Written task: Rename "Recount" to "Retell" in the Key Language Uses text, then write out everything from "On the screen" down to "social studies text.".

Text to read:
On the screen here I want to show you definitions for the Key Language Uses, and you’ll notice that they’ve been updated from the 2016 Can Do Descriptors. What we found is that Recount needed to have some separation in terms of fiction and nonfiction, so we divided that into two. Now we have Narrate and Inform – then Discuss from the 2016 Edition goes across all the different Standards Statements. Key Language Uses can help you be more strategic in how you prioritize and organize your teaching. And this way, you can get the biggest bang for your buck in a very limited time that you have with students. Let me give you one example to see how this plays out. Let’s take a quick peek at a social studies text.
It has the language use of Explain as most prominent. You’ll see there is some Inform tucked in there with some descriptions. It does have Explain in there, and this text is designed to give an account for how or why things work. You can see a phenomena that's being explained, and you can almost see the arrows connecting the different cause and effect elements within the explanation. There are different events and one event which led to another which led to another. What can you do as a teacher? You can help your students recognize the Key Language Uses with questions. What is the author writing, and what does the text mean? Starting with meaning at the discourse level but then also asking – what does it tell the reader to do? What is its purpose? And you’ll hear the word purpose a lot when you’re thinking about functional language of uses. What is that social purpose? Let me give one little summary statement. Key Language Uses can give us an opportunity to look at language in use – how students use language for learning versus a decontextualized set of language structures over vocabulary. We’re really looking at how language is working and what the language is doing. On that note, we’re going to transition over to our three activities.
We’re going to do some scenarios to help you put this all together thinking about how you would explain this to your colleagues or school leaders and do some practice as we’re reviewing this. We’re setting up the notion preparing you for crucial conversations around this work, and with these conversations there may be – you’re addressing pressing problems or issues. You could have a different point of view, and emotions may be running high. The question is – what common goals might help you move this conversation forward? What we’re going to be doing is moving to our very first discussion. Here’s the first scenario.
And with Mentimeter I’m going to swap it over. Okay, here we go. It has directionality sometimes, but here’s a scenario. When you’re talking with school leaders about equity or other areas of the Big Ideas – how might you use these Big Ideas to inform strategic planning? You’re thinking about – which Big Idea would you like to see infused into your school or organization? Is there a pressing issue that's impacting your students or do you have some type of long-term issue that you'd like to consider? As you’re thinking about this – what are the common goals you might have? And this again is important when you’re setting up this crucial conversation. As we do this, consider your audience. We’re trying to keep this tight, and it’s about forty words. Let's see if we have some possible ideas. How would you go and use this to inform strategic planning? I do apologize for that typo right there.

Stored data:
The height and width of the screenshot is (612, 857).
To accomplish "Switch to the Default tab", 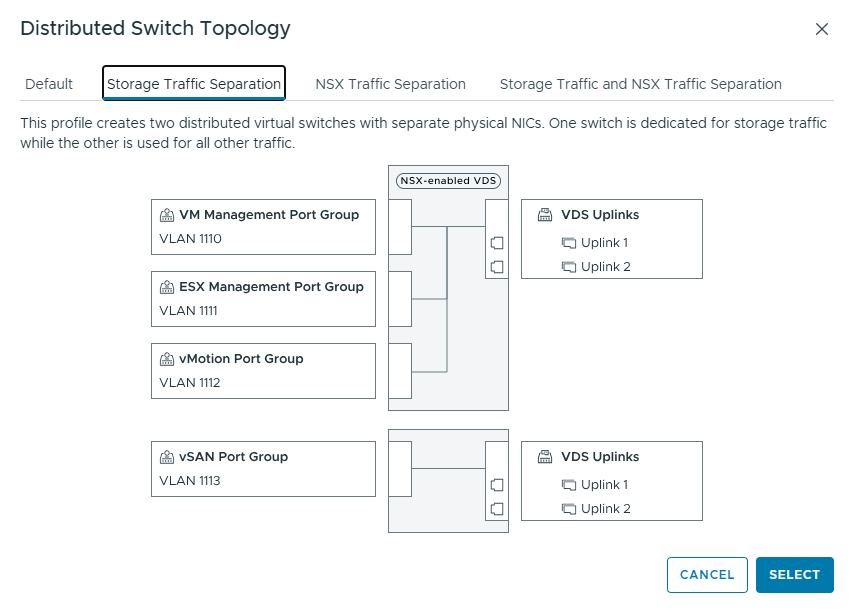I will click(49, 84).
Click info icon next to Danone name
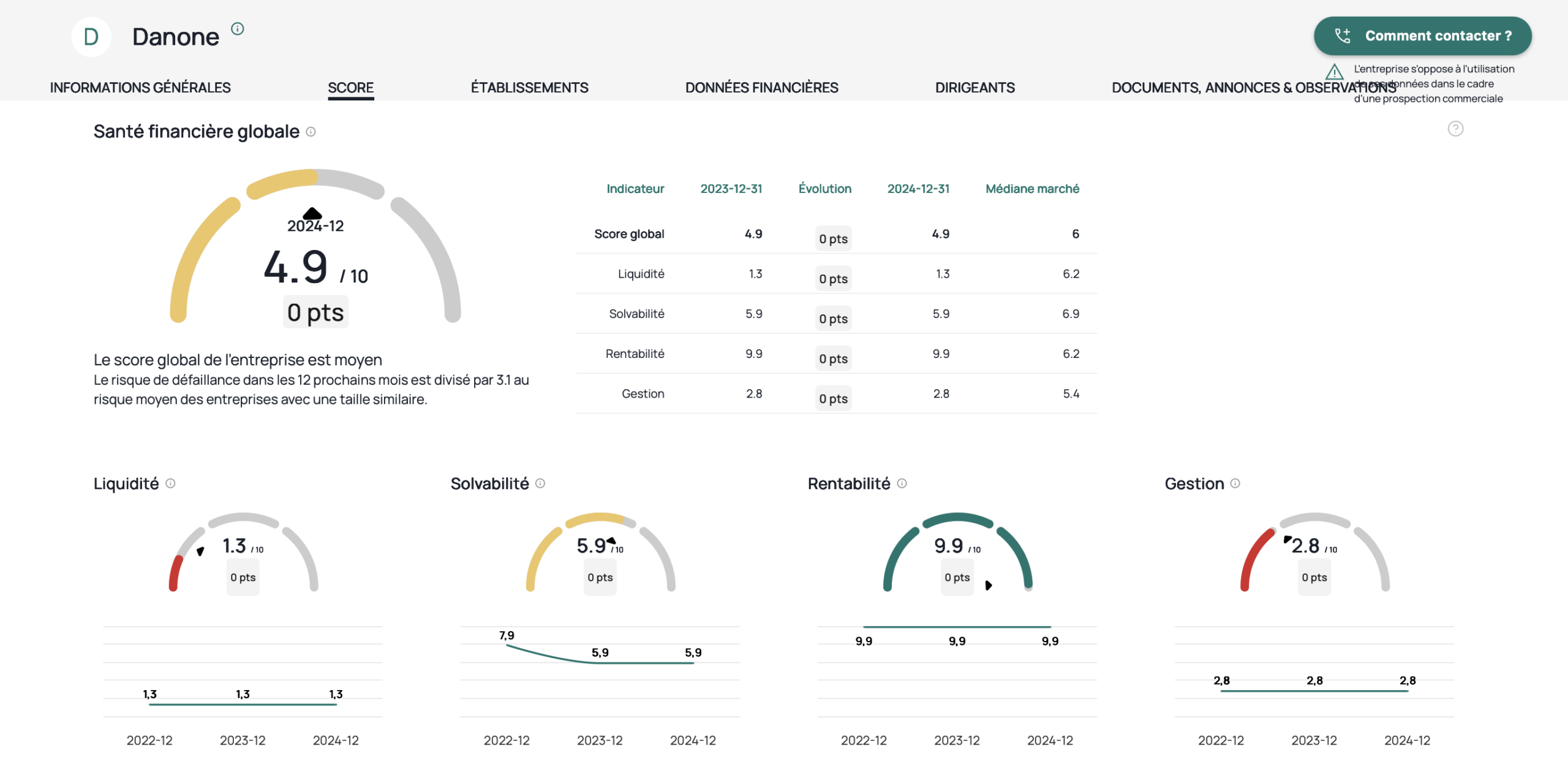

Answer to this problem:
On the screen here I want to show you definitions for the Key Language Uses, and you’ll notice that they’ve been updated from the 2016 Can Do Descriptors. What we found is that Retell needed to have some separation in terms of fiction and nonfiction, so we divided that into two. Now we have Narrate and Inform – then Discuss from the 2016 Edition goes across all the different Standards Statements. Key Language Uses can help you be more strategic in how you prioritize and organize your teaching. And this way, you can get the biggest bang for your buck in a very limited time that you have with students. Let me give you one example to see how this plays out. Let’s take a quick peek at a social studies text.